We study point configurations on the torus $\mathbb T^d$ that minimize interaction energies with tensor product structure which arise naturally in the context of discrepancy theory and quasi-Monte Carlo integration. Permutation sets on $\mathbb T^2$ and Latin hypercube sets in higher dimensions (i.e. sets whose projections onto coordinate axes are equispaced points) are natural candidates to be energy minimizers. We show that such point configurations that have only one distance in the vector sense minimize the energy for a wide range of potentials, in other words, such sets satisfy a tensor product version of universal optimality. This applies, in particular, to three- and five-point Fibonacci lattices. We also characterize all lattices with this property and exhibit some non-lattice sets of this type. In addition, we obtain several further structural results about global and local minimizers of tensor product energies.

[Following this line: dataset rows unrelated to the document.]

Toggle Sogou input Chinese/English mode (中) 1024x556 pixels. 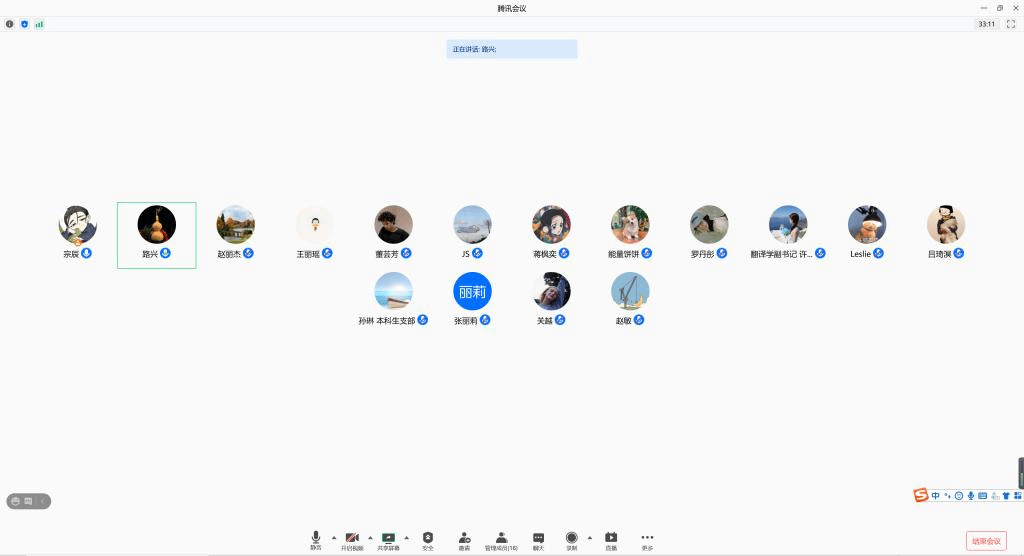(x=936, y=495)
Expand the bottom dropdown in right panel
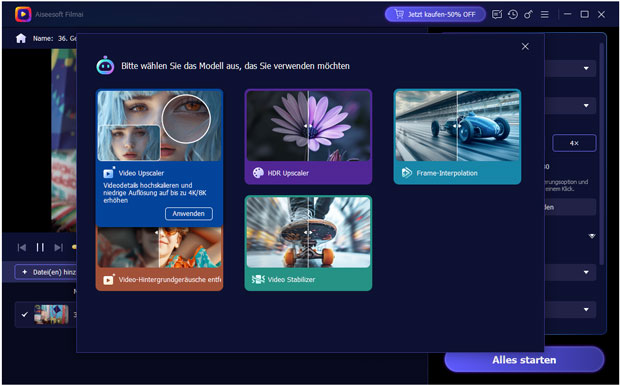 pos(586,310)
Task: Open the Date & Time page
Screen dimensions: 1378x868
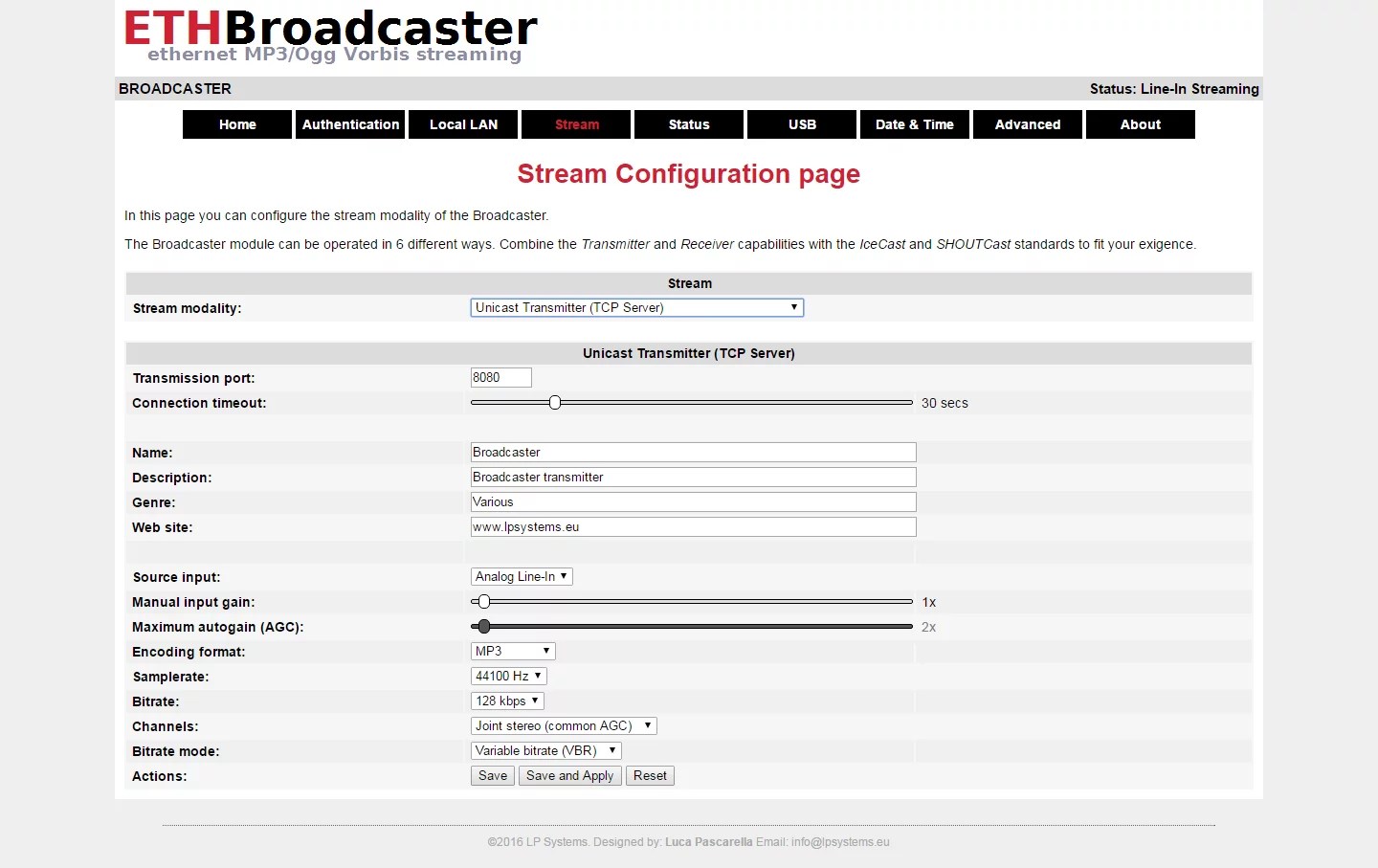Action: (x=915, y=124)

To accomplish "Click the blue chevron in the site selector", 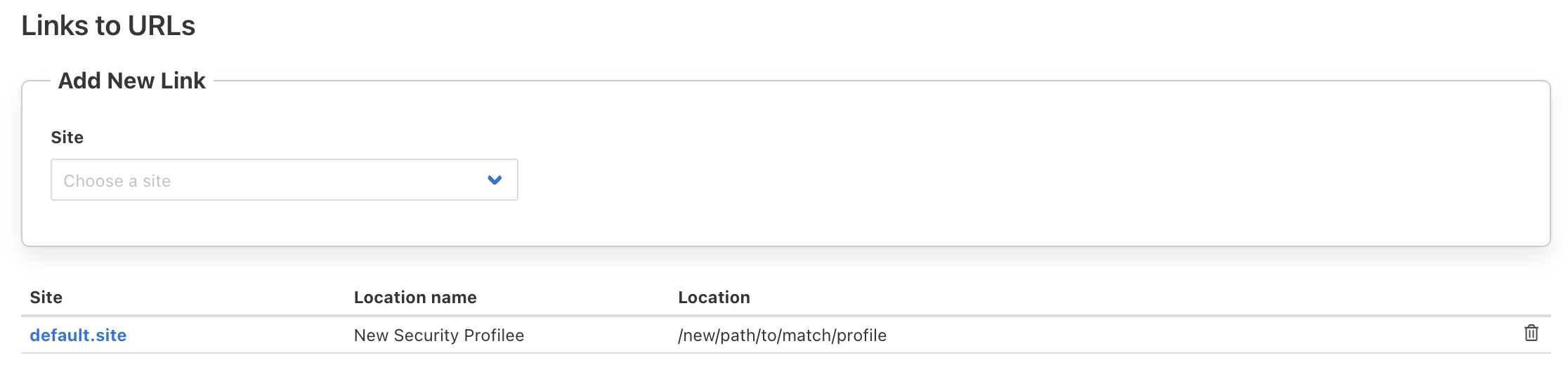I will click(x=495, y=180).

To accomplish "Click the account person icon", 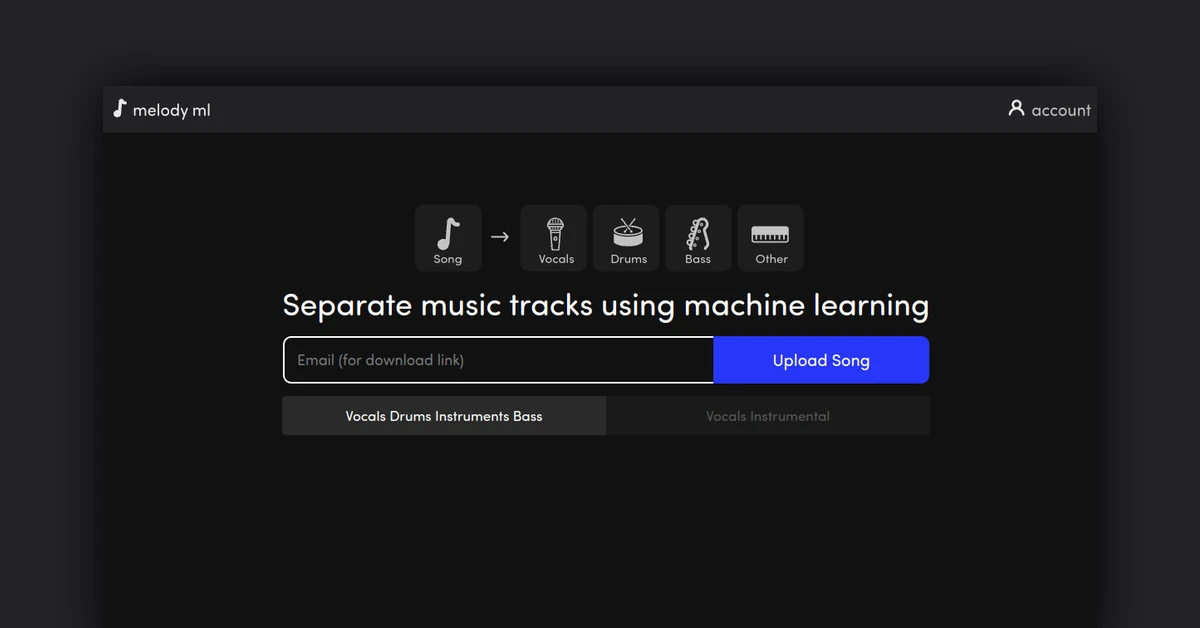I will point(1016,108).
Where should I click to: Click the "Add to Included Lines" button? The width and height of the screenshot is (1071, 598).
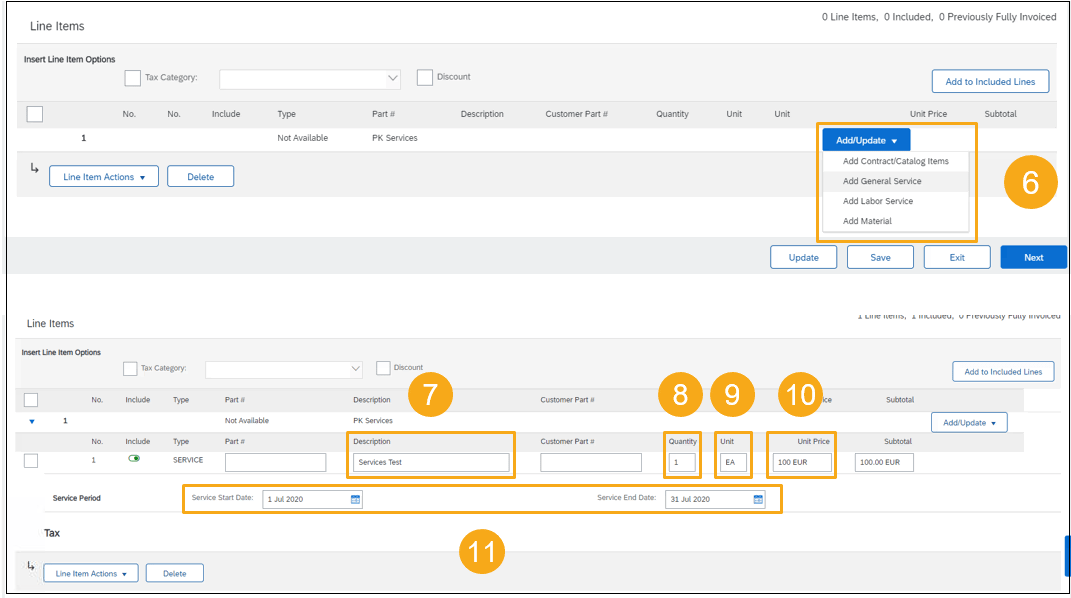(x=990, y=81)
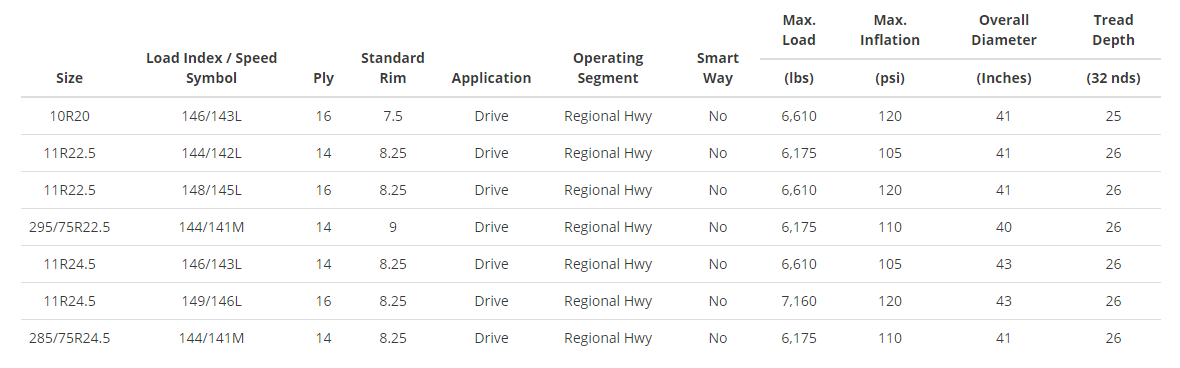Select the 7,160 max load value
1180x368 pixels.
799,301
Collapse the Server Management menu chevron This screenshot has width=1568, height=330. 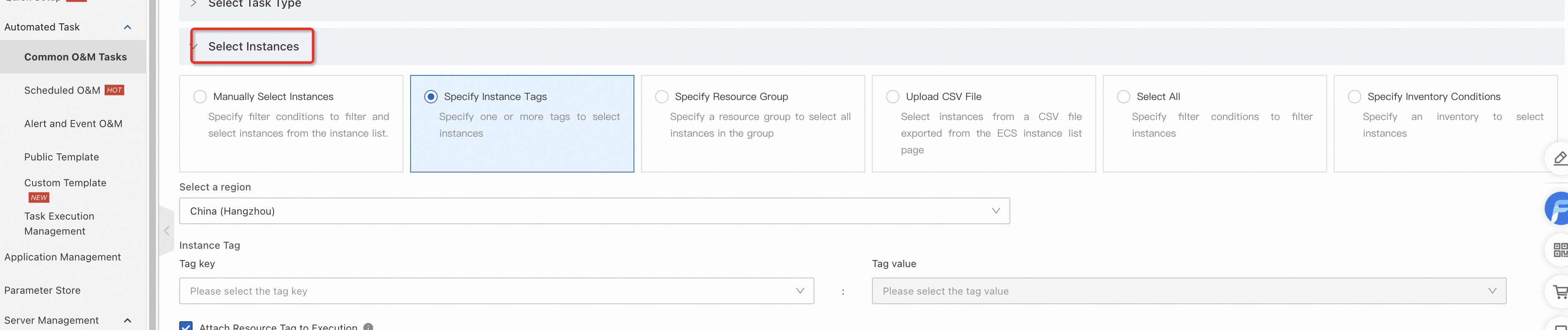[x=128, y=320]
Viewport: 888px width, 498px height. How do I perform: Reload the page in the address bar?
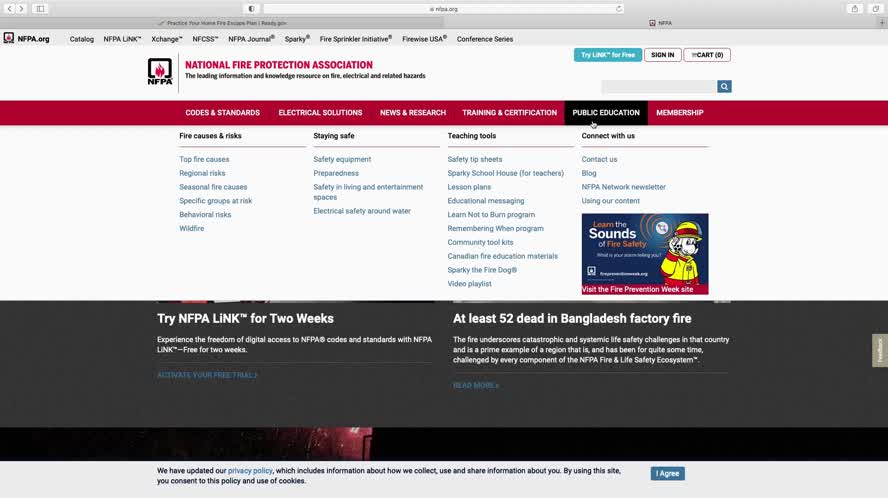tap(619, 9)
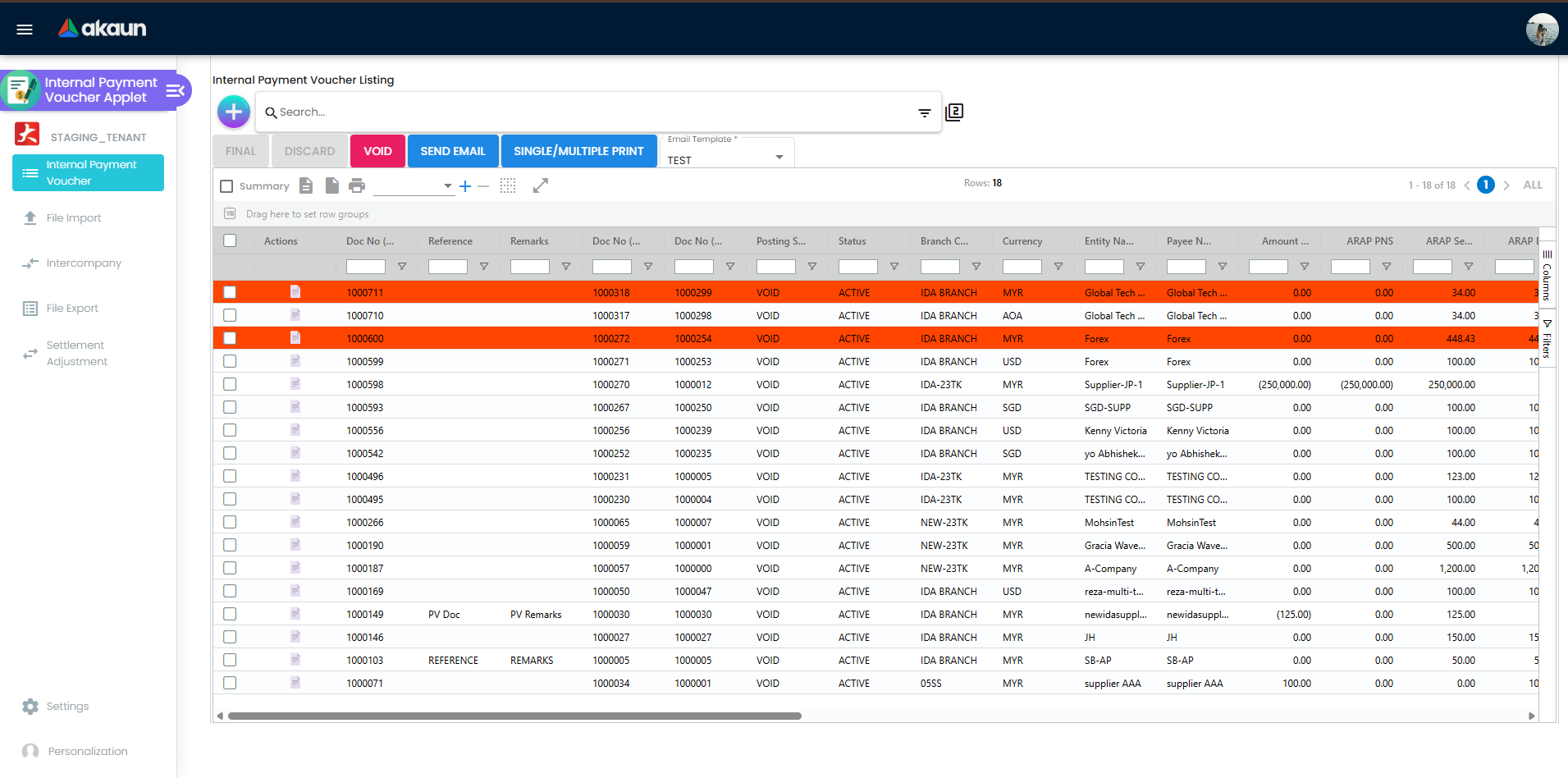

翻译：我们研究环面 $\mathbb T^d$ 上最小化具有张量积结构的相互作用能量的点配置问题，这类问题在差异理论（discrepancy theory）和拟蒙特卡洛积分（quasi-Monte Carlo integration）中自然出现。$\mathbb T^2$ 上的置换集（permutation sets）以及高维空间中的拉丁超立方集（Latin hypercube sets，即其在坐标轴上的投影为等间距点的集合）是能量最小化的自然候选对象。我们证明，在向量意义上仅具有单一距离的此类点配置，对于广泛类型的势函数都能最小化能量；换言之，此类集合满足张量积版本的普适最优性（universal optimality）。这尤其适用于三点和五点斐波那契格（Fibonacci lattices）。我们还刻画了所有具有此性质的格，并展示了此类的一些非格集合。此外，我们获得了关于张量积能量全局与局部最小化器的若干进一步结构性质。